This failure to insist properly on 'process' is the reason for the paradoxical air attaching to the statement that 'objects are only derivatively in space and time by reason of their relations to events' [cf. [§ 15.2]]. Objects are of course essential for process, as appears clearly enough in the course of any analysis of process. But it is evident that particular times cannot result from the mere relations between objects which are at all times; and analogously for space. Accordingly space and time must result from something in process which transcends objects.

But natural objects require space and time, so that space and time belong to their relational essence without which they cannot be themselves.

In [§ 15.4] it is pointed out that it is viâ objects that the concept of possibility has application. This suggestion requires further elaboration which cannot be attempted here. Similarly in [§ 15.8], it is pointed out that continuity is derived from events, and atomicity from objects. This also requires development. It must suffice for the moment to suggest that a scientific object is an atomic structure imposed upon the continuity of events.

[Part II] should be read in connection with [Part IV] at the end of the book.

Note III. [Chapter VI] is made clearer by noting that the present duration [cf. [§ 16.2]] is primarily marked out by the significance of an interconnected display of sensa and of other associated objects immediately apparent. The duration is the realisation of a social entity in which the sense-objects and perceptual objects [cf. [§ 23.9]] are ingredient.

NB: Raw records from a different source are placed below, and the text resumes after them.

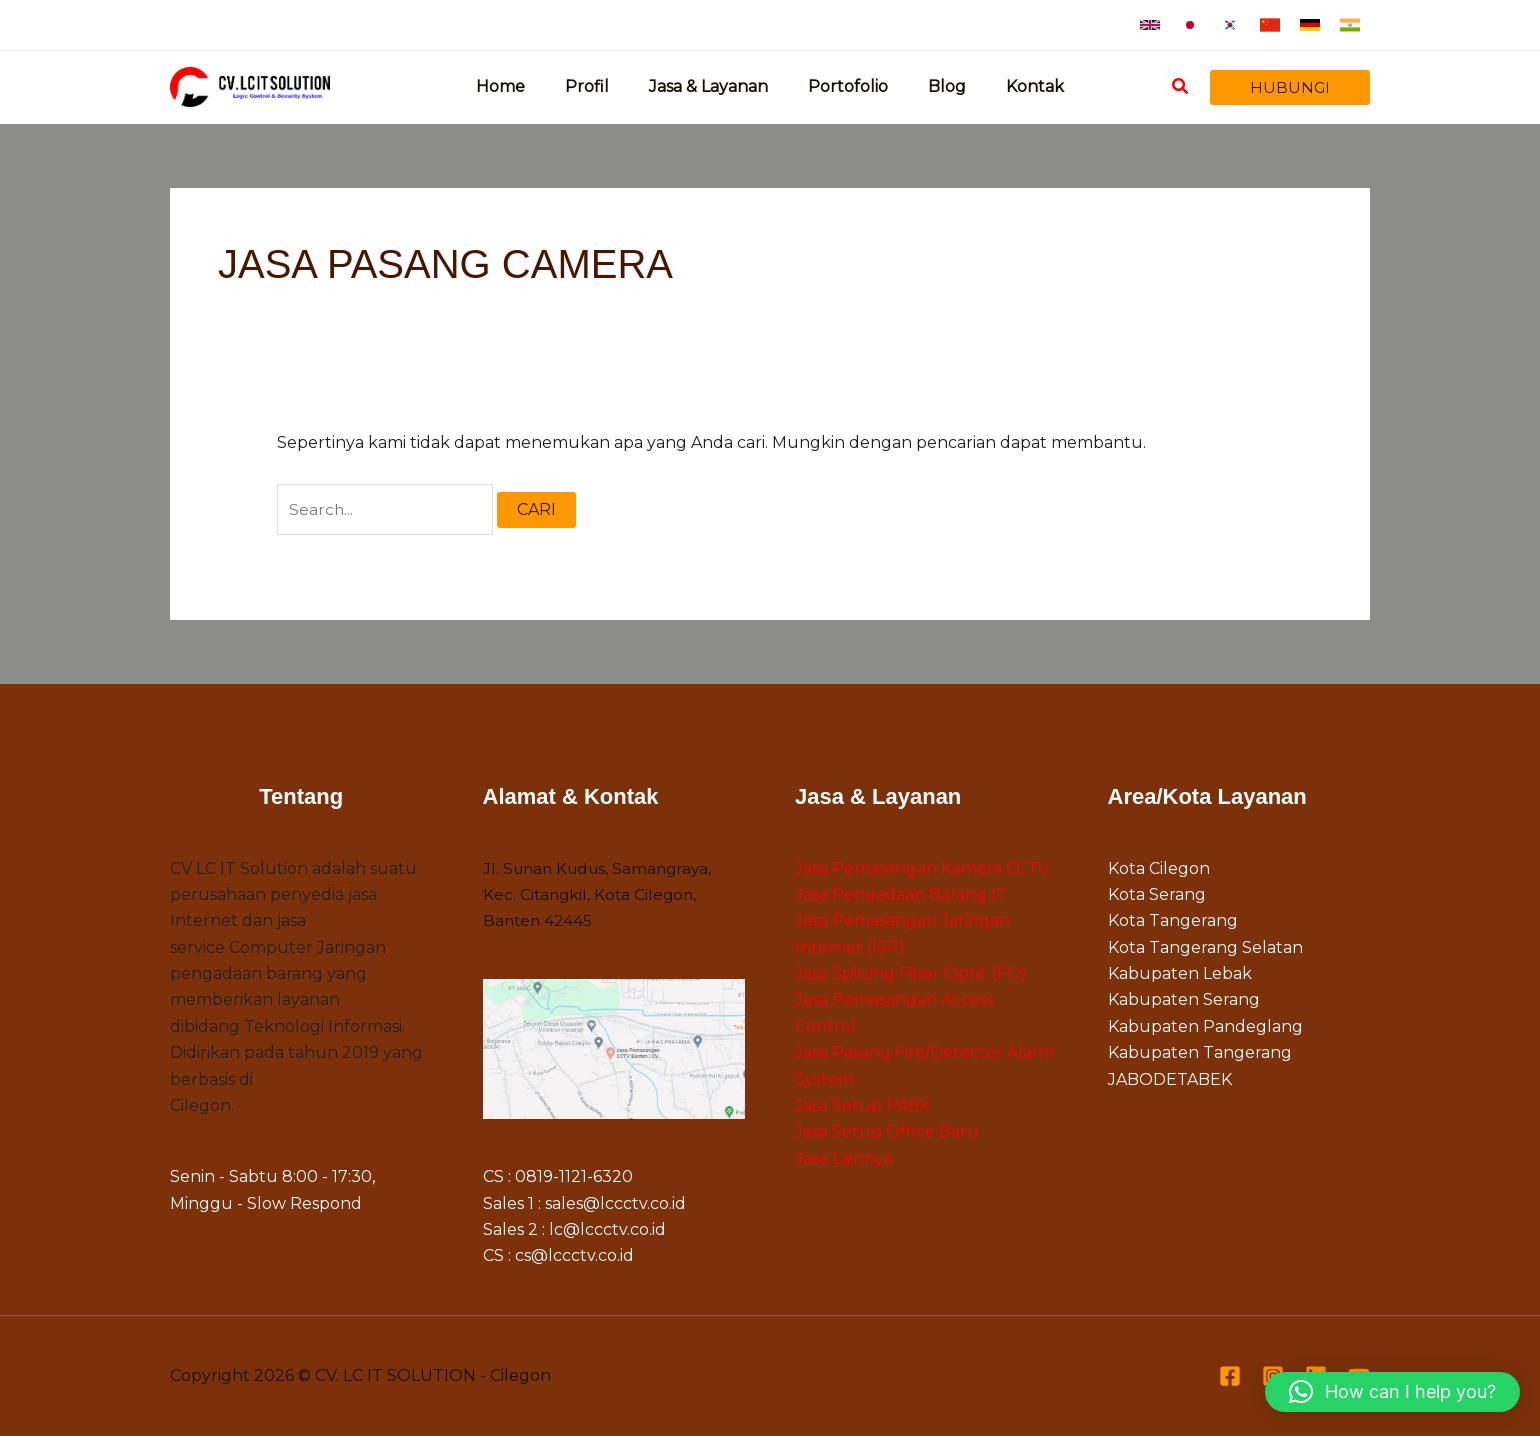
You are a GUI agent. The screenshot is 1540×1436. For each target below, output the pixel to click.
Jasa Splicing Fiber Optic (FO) (911, 975)
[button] (1150, 25)
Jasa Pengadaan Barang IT (901, 895)
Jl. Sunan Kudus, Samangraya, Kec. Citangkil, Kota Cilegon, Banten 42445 (602, 896)
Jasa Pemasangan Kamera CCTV (922, 869)
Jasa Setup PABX (863, 1107)
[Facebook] (1230, 1377)
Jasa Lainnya (844, 1159)
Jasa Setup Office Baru (887, 1133)
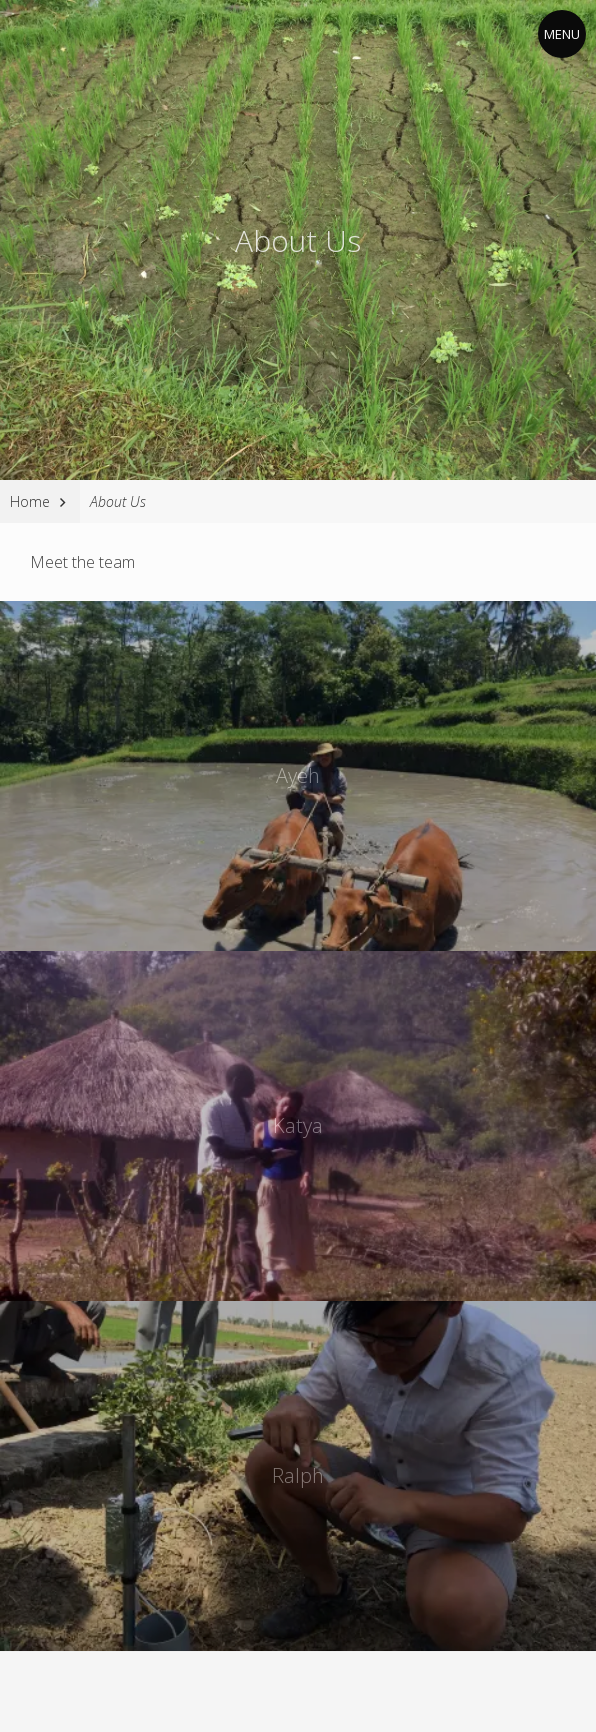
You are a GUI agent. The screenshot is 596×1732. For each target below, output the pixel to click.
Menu (562, 34)
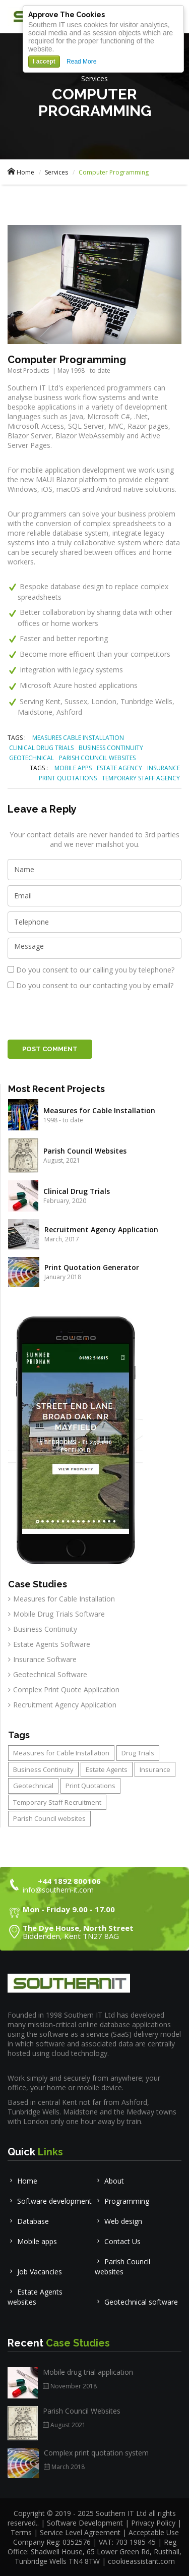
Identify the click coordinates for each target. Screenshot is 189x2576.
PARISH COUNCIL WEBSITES (97, 758)
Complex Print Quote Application (66, 1689)
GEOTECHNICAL (31, 758)
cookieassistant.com (141, 2561)
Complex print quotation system (96, 2452)
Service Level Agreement (80, 2532)
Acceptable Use (154, 2532)
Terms (21, 2532)
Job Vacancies (35, 2271)
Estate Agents (107, 1769)
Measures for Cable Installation (99, 1110)
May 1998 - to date (83, 370)
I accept (44, 61)
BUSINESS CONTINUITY (111, 747)
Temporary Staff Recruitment (57, 1802)
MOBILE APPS (73, 768)
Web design (118, 2221)
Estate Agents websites (35, 2297)
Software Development (86, 2523)
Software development (50, 2201)
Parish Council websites (49, 1818)
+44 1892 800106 (69, 1881)
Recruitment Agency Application (101, 1229)
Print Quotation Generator (91, 1267)
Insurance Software (45, 1659)
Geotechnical (33, 1785)
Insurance (155, 1769)
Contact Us (118, 2241)
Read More (81, 61)
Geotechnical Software (50, 1674)
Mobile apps (32, 2241)
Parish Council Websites (85, 1151)
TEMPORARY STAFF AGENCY (141, 778)
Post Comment (50, 1049)
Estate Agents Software (51, 1644)
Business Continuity (45, 1629)
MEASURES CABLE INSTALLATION (78, 737)
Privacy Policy (153, 2523)
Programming (122, 2201)
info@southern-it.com (58, 1890)
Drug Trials (137, 1752)
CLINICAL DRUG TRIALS (41, 747)
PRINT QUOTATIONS (68, 778)
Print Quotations (90, 1785)
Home (21, 172)
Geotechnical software (136, 2302)
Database (28, 2221)
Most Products (28, 370)
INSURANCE (163, 768)
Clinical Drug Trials (76, 1191)
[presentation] (84, 1015)
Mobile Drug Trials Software (59, 1614)
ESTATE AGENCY (119, 768)
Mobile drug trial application (88, 2372)
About (109, 2181)
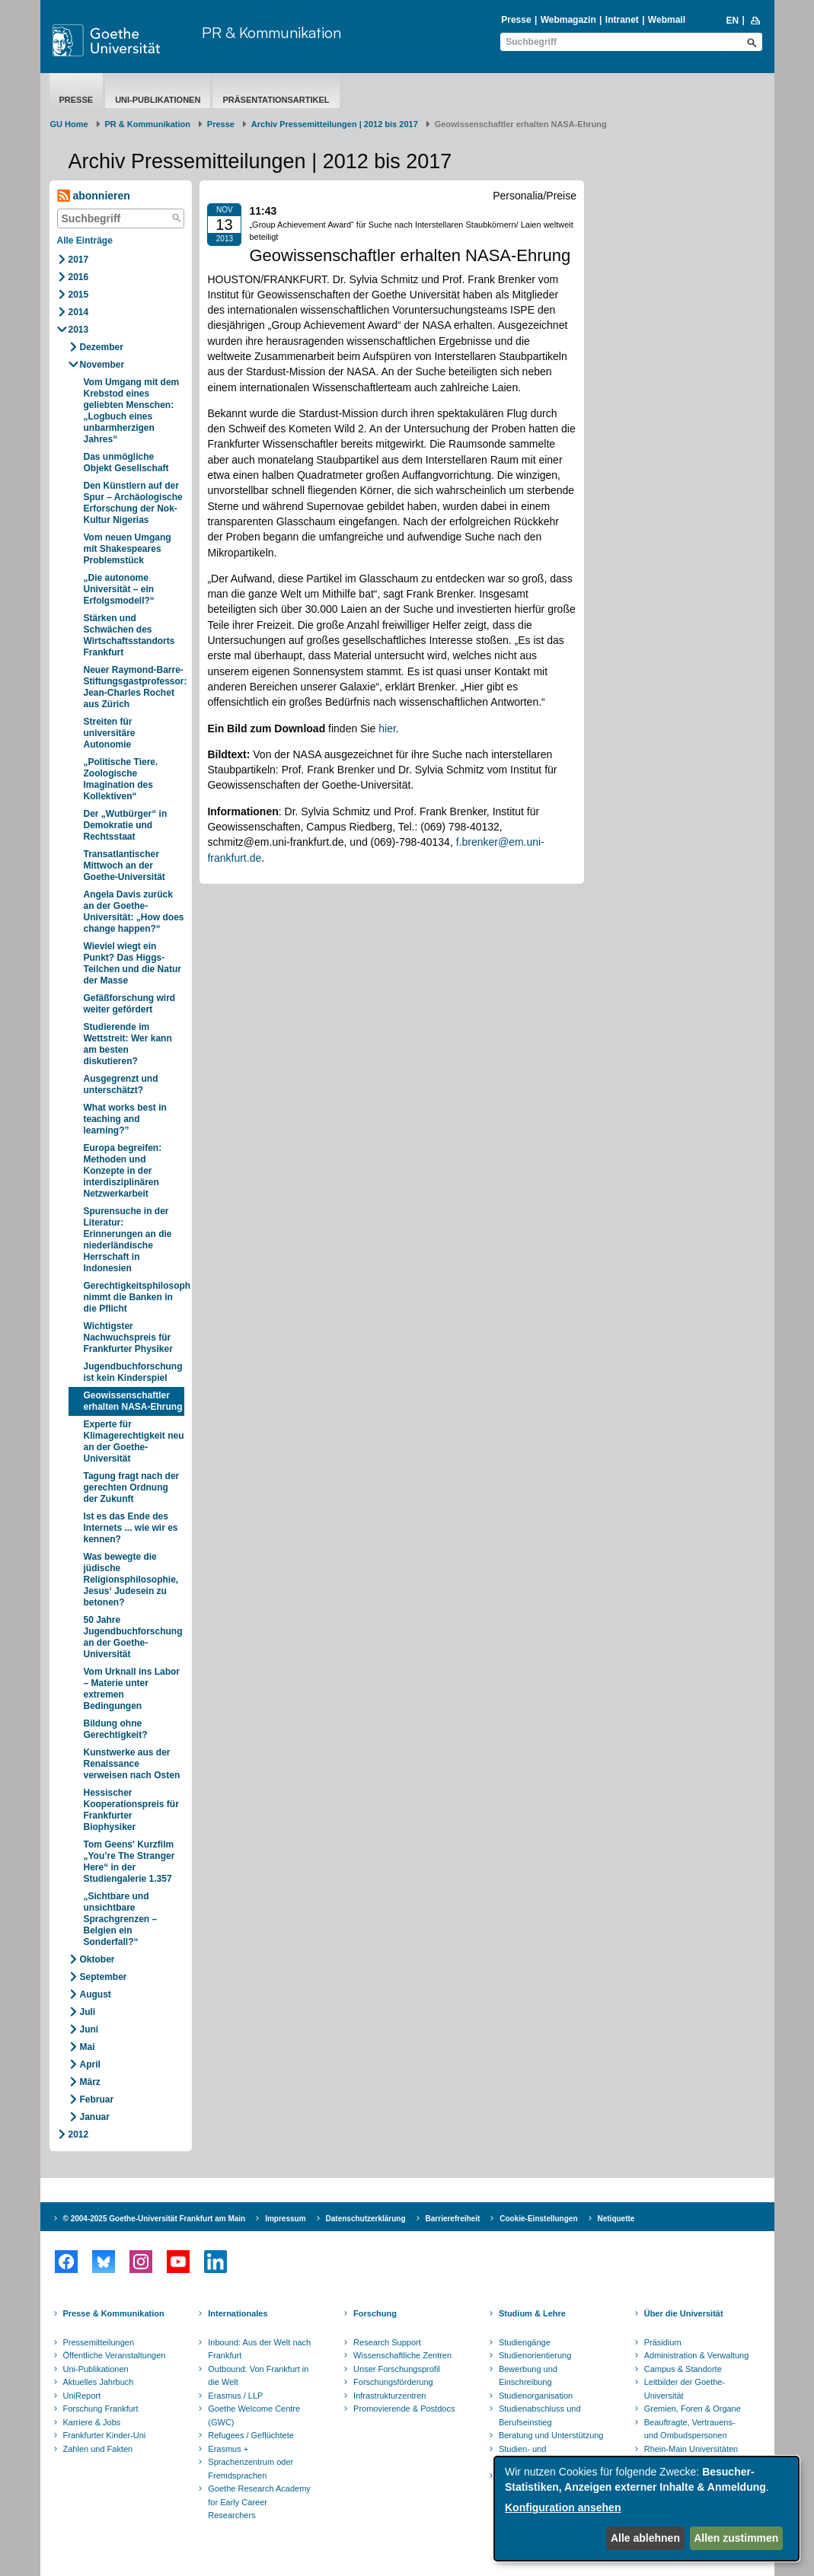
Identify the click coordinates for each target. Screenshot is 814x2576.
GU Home (69, 124)
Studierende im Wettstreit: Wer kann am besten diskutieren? (128, 1044)
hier (387, 728)
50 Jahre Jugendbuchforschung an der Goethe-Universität (133, 1637)
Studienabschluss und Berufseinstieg (540, 2415)
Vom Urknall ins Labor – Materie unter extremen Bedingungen (132, 1688)
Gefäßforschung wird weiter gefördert (130, 1004)
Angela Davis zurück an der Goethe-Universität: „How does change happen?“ (134, 911)
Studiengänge (525, 2342)
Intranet (622, 19)
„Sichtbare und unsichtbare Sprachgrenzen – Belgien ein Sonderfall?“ (121, 1919)
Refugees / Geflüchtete (251, 2435)
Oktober (97, 1959)
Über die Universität (683, 2313)
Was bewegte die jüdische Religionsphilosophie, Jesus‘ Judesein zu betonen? (131, 1579)
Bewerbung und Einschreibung (528, 2375)
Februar (97, 2099)
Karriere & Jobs (92, 2422)
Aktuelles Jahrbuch (98, 2381)
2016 (79, 277)
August (95, 1994)
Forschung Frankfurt (101, 2408)
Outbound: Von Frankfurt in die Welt (258, 2375)
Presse (516, 19)
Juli (88, 2012)
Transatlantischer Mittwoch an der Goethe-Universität (124, 865)
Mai (87, 2047)
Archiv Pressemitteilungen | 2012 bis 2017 (334, 124)
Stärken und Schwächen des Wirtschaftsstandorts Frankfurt (129, 635)
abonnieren (93, 196)
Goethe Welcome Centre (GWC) (254, 2415)
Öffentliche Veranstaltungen (114, 2355)
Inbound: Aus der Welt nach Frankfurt (259, 2349)
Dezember (101, 347)
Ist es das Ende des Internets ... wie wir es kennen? (131, 1528)
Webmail (666, 19)
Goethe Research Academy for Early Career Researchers (259, 2502)
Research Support (387, 2342)
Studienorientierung (535, 2355)
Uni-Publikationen (157, 99)
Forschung (375, 2313)
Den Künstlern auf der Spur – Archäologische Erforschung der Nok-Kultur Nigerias (133, 502)
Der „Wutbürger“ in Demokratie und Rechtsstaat (126, 825)
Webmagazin (568, 19)
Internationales (237, 2313)
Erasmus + (228, 2448)
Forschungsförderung (393, 2381)
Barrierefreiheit (453, 2218)
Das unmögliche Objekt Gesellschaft (126, 462)
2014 (79, 312)
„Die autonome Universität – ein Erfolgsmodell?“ (119, 589)
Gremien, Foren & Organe (692, 2408)
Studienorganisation (536, 2395)
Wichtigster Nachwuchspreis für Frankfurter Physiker (128, 1337)
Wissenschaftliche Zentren (402, 2355)
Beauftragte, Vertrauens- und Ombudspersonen (690, 2429)
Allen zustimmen (736, 2538)
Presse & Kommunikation (113, 2313)
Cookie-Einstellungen (538, 2218)
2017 (79, 259)
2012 (79, 2134)
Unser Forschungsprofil (396, 2369)
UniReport (82, 2395)
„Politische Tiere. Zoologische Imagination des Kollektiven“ (121, 779)
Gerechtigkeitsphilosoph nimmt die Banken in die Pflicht (134, 1297)
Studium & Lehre (532, 2313)
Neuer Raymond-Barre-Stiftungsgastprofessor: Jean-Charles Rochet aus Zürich (134, 687)
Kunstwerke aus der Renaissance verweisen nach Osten (132, 1764)
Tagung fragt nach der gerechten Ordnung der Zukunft (132, 1487)
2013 (79, 329)
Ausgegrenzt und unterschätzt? (121, 1084)
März (90, 2082)
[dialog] (646, 2508)
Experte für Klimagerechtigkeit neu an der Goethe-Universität (134, 1441)
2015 (79, 294)
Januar (95, 2117)
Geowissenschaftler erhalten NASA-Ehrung (133, 1401)
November (102, 364)
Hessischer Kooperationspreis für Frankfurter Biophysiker (131, 1809)
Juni (89, 2029)
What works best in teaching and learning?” (125, 1119)
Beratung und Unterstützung (551, 2435)
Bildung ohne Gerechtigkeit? (116, 1729)
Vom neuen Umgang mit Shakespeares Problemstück (127, 549)
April (90, 2064)
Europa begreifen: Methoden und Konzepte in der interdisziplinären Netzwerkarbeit (123, 1171)
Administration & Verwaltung (696, 2355)
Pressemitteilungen (99, 2342)
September (103, 1977)
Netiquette (616, 2218)
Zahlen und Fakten (98, 2448)
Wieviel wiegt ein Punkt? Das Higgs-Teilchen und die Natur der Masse (132, 963)
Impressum (285, 2218)
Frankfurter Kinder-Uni (104, 2435)
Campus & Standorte (683, 2369)
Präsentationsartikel (275, 99)
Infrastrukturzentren (389, 2395)
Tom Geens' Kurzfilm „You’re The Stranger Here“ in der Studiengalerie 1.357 (129, 1861)
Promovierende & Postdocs (404, 2408)
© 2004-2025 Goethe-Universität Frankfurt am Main (154, 2218)
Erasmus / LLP (235, 2395)
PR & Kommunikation (271, 32)
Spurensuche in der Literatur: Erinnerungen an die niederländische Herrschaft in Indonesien (128, 1240)
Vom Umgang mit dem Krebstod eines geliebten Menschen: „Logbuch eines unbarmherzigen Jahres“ (132, 411)
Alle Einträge (85, 240)
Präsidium (663, 2342)
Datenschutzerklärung (366, 2218)
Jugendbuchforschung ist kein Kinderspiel (133, 1372)
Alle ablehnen (645, 2538)
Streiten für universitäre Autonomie (110, 733)
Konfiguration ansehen (563, 2507)
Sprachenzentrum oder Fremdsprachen (250, 2468)
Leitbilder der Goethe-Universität (684, 2388)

The antecedent physical objects [cf. [§ 24.5]] and scientific objects [cf. [§ 25]] which occasion the duration to be what it is are another story, and the persistent habit of muddling the two sets of entities in philosophy—following the lead of language—is the origin of much confusion. For example there are four distinct meanings according to which you can speak of a chair; you may mean (i) a collection of sense-data, or (ii) a perceptual object, or (iii) a physical object, or (iv) a collection of scientific objects, such as molecules or electrons.

It will be noted that I now make a distinction between perceptual objects and physical objects, contrary to [§ 24.5]. Thus a physical object is a social entity resulting from scientific objects, and halfway towards a perceptual object.

Physical objects and scientific objects are causal characters which are discussed in [Chapter XVI]. Also sense-objects and perceptual objects are the apparent characters discussed in that chapter. But the separation between the apparent and the causal must not be over stressed: it is relative to a deliberately limited point of view.

The whole of [§ 23] would be made clearer by the use of the term 'ingression' for the complex relation of a sense-object to the other factors of nature which make up a social entity in process of realisation. The over-simplification involved in the Aristotelian concept of 'quality-subject' has obscured the analysis of ingression.

Also [§ 24] is confused by a wavering between the 'class-theory' of perceptual objects and the 'control-theory' of physical objects, and by the confusion between perceptual and physical objects. I do not hold the class-theory now in any form, and was endeavouring in this book to get away from it. In [Chapter XVI] the 'causal character' is identical with the perceptual object so far as immediate perception is concerned, with the physical object so far as further discrimination of the significance of immediate appearance is concerned, and with scientific objects so far as more detailed analysis is concerned.